What is needed: What is needed is an exact retyping of the records below, from the first line through the line that contains "The width and height of the screenshot is (509, 305).".

Extracted entries:

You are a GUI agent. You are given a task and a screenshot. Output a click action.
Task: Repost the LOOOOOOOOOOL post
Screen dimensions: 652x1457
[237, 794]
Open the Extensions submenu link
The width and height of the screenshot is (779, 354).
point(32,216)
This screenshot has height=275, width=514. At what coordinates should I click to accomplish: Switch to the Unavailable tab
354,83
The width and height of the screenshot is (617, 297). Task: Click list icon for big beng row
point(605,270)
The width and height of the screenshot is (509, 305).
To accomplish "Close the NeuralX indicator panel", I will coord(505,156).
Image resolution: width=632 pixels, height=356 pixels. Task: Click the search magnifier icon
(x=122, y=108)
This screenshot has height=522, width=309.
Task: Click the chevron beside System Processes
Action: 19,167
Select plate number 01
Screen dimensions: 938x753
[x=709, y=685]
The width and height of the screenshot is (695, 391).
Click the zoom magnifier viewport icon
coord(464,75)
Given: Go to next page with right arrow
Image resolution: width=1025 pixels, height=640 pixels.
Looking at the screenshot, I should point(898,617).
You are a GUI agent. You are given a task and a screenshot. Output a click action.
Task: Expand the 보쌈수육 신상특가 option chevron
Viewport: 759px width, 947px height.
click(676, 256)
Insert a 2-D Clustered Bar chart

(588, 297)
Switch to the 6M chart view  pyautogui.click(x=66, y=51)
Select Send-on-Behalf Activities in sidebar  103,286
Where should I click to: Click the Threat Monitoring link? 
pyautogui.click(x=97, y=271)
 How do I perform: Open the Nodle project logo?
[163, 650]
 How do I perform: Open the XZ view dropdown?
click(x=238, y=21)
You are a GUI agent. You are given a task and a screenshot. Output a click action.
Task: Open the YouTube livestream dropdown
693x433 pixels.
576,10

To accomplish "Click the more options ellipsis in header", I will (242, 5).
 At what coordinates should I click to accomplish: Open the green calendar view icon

Completed task:
You are a GUI agent. You are given a task and a screenshot. Output a click action.
Task: Repost the LOOOOOOOOOOL post
Screen dimensions: 652x1457
[237, 794]
Open the Extensions submenu link
The width and height of the screenshot is (779, 354).
point(32,216)
This screenshot has height=275, width=514. At what coordinates should I click to accomplish: Switch to the Unavailable tab
354,83
The width and height of the screenshot is (617, 297). Task: Click list icon for big beng row
point(605,270)
The width and height of the screenshot is (509, 305).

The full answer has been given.